┌──
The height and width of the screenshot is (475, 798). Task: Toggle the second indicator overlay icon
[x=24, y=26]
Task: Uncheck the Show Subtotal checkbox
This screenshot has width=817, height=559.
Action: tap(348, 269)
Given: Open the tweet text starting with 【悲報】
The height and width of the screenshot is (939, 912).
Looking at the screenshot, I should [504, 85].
└──
┌──
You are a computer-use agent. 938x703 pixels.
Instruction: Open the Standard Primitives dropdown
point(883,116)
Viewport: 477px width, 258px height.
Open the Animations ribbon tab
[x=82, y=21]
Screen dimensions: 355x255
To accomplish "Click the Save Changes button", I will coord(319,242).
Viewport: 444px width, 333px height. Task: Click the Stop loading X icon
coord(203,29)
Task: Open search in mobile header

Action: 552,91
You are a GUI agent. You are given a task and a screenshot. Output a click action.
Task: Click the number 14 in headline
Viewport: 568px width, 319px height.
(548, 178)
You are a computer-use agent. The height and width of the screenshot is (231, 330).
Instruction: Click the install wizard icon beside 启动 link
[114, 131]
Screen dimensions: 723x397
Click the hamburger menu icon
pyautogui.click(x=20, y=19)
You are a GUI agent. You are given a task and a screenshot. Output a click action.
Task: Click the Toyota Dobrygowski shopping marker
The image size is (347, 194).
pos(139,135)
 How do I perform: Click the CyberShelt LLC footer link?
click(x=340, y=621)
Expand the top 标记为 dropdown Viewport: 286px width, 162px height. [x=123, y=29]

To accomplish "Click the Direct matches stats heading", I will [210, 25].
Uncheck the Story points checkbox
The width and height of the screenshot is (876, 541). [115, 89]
└──
┌──
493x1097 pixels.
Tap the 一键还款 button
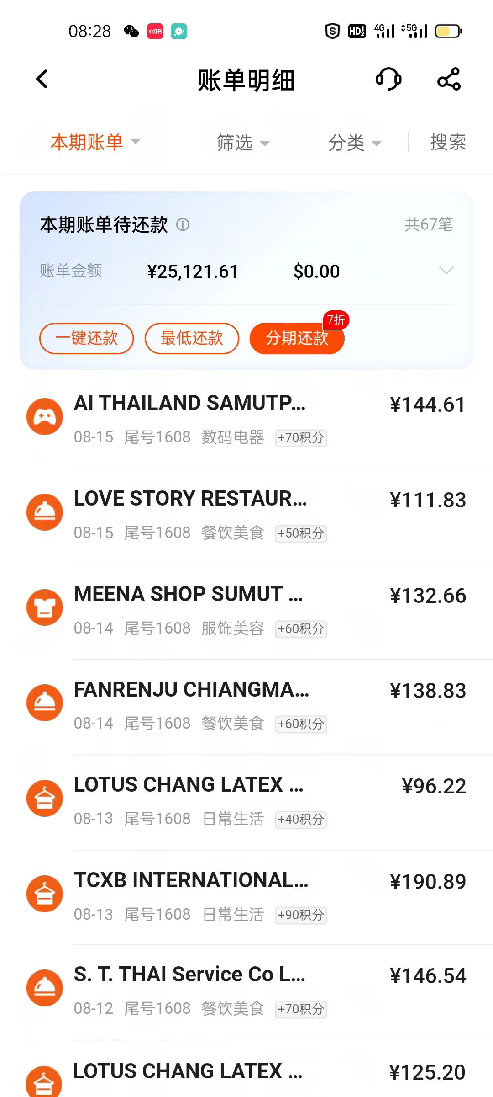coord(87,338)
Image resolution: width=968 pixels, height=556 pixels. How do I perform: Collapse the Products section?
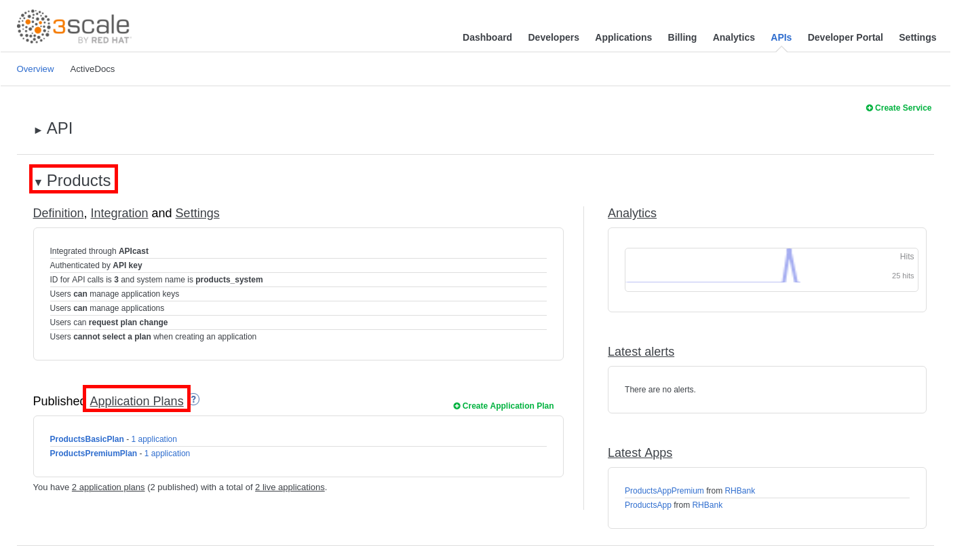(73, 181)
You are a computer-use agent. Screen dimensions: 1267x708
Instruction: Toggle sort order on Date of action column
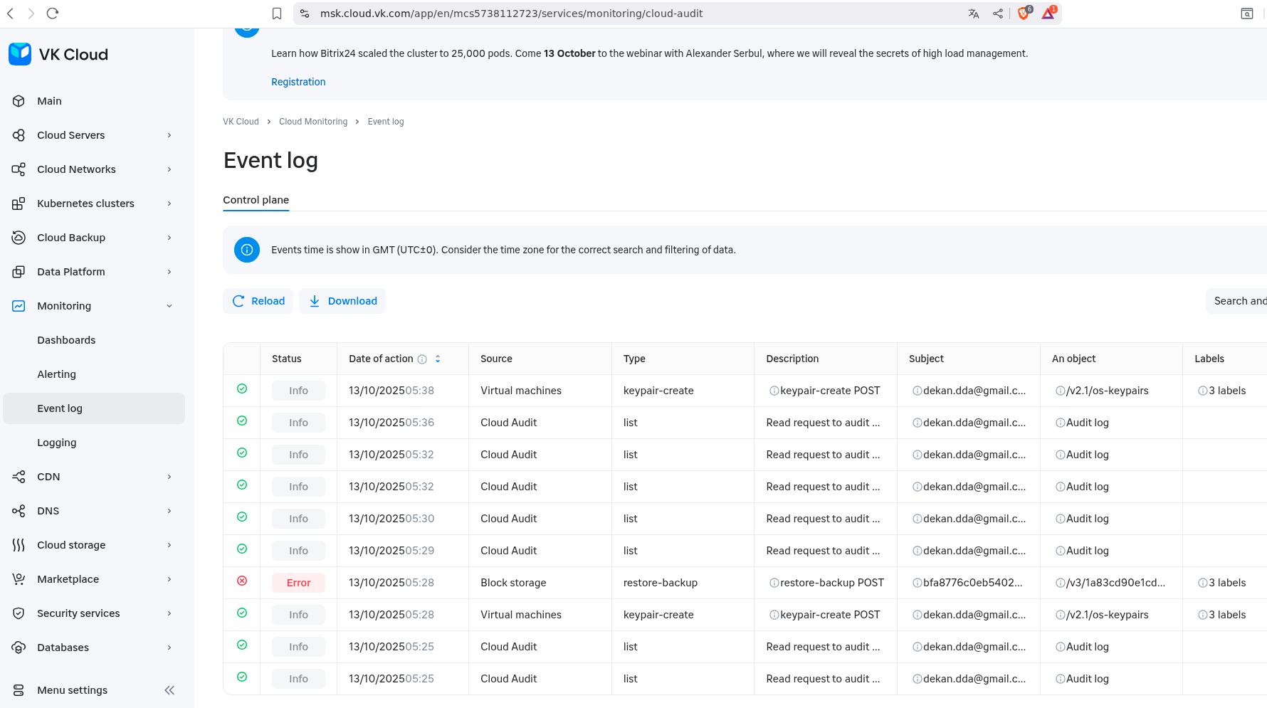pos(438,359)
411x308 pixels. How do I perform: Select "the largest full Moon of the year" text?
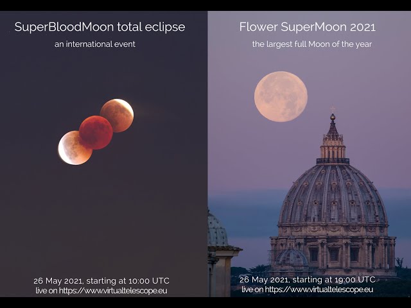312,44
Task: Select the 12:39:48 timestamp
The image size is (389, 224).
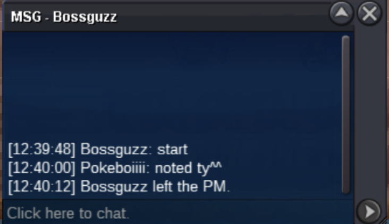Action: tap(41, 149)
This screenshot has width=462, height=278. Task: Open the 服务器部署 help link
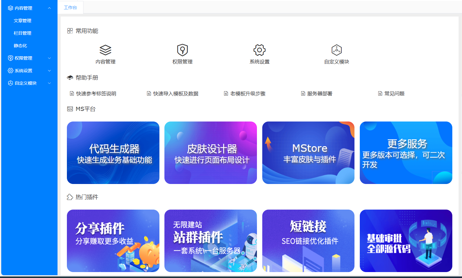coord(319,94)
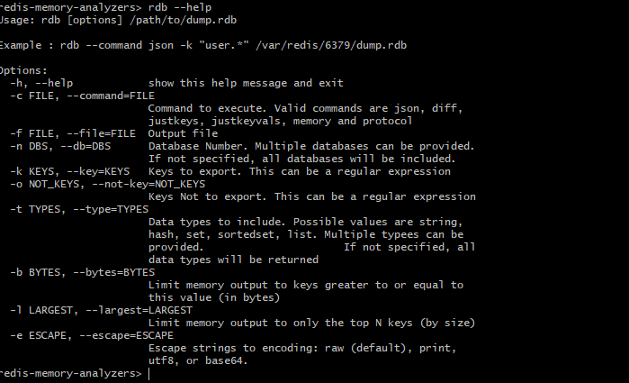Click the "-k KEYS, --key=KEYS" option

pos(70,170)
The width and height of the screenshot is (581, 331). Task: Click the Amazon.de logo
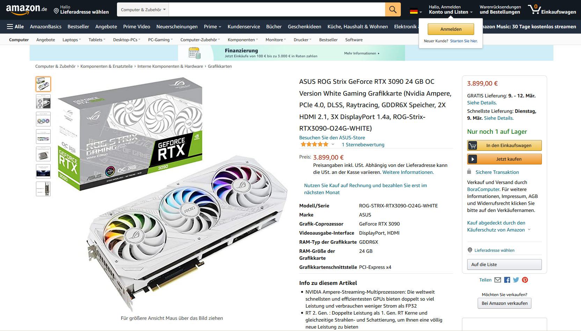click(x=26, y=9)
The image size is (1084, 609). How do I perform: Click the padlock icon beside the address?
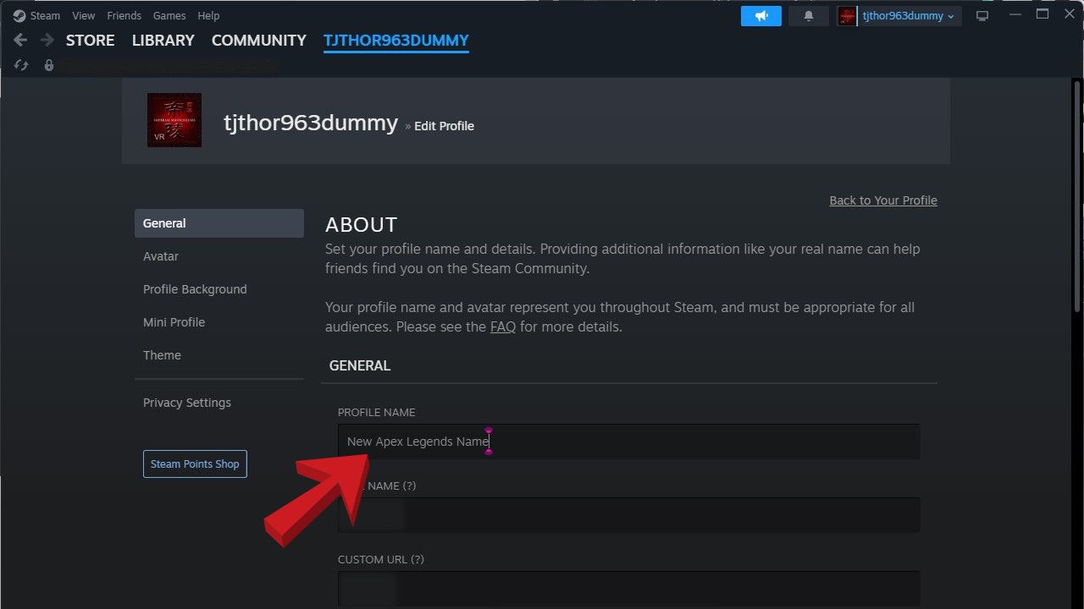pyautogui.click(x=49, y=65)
└──
*Instructions to follow:* From the data, pick out every line that includes "agent".

*Answer below:*
You are a computer-use agent. 938x703 pixels.
You are a GUI agent. You are given a task and a screenshot. Output a click action.
You are a computer-use agent. The height and width of the screenshot is (231, 330).
You are a GUI agent. You are given a task and a screenshot. Output a click action.
You are a computer-use agent. Screen dimensions: 1267x708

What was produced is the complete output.